Exercise details: What do the lines say, reproduced word for word, from the first of the entries below through the line bearing "Given: Click the 删除机箱 red X icon"?

(Dataset entries)
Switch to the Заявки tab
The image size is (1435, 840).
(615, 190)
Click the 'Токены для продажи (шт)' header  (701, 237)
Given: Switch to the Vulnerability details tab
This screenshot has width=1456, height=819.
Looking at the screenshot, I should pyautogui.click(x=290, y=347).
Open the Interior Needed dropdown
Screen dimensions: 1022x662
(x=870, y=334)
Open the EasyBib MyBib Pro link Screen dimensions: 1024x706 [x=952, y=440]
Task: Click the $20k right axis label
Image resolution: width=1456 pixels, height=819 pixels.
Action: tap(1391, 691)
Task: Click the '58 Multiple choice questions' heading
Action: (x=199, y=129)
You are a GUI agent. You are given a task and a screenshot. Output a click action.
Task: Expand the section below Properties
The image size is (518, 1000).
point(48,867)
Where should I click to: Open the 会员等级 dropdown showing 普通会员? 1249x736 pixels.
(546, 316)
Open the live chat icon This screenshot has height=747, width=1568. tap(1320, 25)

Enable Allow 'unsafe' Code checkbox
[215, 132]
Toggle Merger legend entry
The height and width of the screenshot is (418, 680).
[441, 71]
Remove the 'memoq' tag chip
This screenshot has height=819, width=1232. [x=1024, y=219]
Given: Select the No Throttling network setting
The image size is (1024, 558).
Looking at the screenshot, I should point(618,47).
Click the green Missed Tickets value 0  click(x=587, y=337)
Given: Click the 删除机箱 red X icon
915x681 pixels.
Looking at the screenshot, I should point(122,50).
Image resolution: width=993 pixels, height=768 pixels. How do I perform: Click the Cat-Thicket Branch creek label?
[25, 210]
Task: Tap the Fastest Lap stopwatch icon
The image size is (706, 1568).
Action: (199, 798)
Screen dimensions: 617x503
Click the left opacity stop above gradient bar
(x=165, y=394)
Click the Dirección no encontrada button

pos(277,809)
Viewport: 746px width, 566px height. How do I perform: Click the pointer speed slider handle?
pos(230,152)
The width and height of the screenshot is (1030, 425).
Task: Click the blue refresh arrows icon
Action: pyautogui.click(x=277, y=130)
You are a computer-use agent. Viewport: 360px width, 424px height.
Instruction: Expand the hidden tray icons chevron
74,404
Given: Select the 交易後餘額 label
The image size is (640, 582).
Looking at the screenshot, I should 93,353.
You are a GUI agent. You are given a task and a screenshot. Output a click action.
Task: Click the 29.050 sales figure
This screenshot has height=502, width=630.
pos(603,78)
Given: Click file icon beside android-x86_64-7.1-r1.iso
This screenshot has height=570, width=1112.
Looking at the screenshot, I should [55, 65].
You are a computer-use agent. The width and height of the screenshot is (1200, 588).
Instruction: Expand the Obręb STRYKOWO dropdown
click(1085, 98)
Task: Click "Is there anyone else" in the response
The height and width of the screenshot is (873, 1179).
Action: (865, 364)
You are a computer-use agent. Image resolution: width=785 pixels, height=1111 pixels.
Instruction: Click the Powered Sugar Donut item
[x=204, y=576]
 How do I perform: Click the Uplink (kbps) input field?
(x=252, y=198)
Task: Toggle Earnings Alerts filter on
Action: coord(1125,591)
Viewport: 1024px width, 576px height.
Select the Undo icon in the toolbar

Reply to the task:
Switch to the Заявки tab
The image size is (1435, 840).
(615, 190)
Click the 'Токены для продажи (шт)' header  (701, 237)
Given: Switch to the Vulnerability details tab
This screenshot has width=1456, height=819.
Looking at the screenshot, I should pyautogui.click(x=290, y=347).
Open the Interior Needed dropdown
Screen dimensions: 1022x662
(x=870, y=334)
Open the EasyBib MyBib Pro link Screen dimensions: 1024x706 [x=952, y=440]
Task: Click the $20k right axis label
Image resolution: width=1456 pixels, height=819 pixels.
Action: tap(1391, 691)
Task: Click the '58 Multiple choice questions' heading
Action: (x=199, y=129)
You are a GUI agent. You are given a task and a screenshot. Output a click action.
Task: Expand the section below Properties
The image size is (518, 1000).
point(48,867)
Where should I click to: Open the 会员等级 dropdown showing 普通会员? 1249x736 pixels.
(546, 316)
Open the live chat icon This screenshot has height=747, width=1568. tap(1320, 25)

Enable Allow 'unsafe' Code checkbox
[215, 132]
Toggle Merger legend entry
The height and width of the screenshot is (418, 680).
[441, 71]
Remove the 'memoq' tag chip
This screenshot has height=819, width=1232. [x=1024, y=219]
Given: Select the No Throttling network setting
The image size is (1024, 558).
Looking at the screenshot, I should point(618,47).
Click the green Missed Tickets value 0  click(x=587, y=337)
Given: Click the 删除机箱 red X icon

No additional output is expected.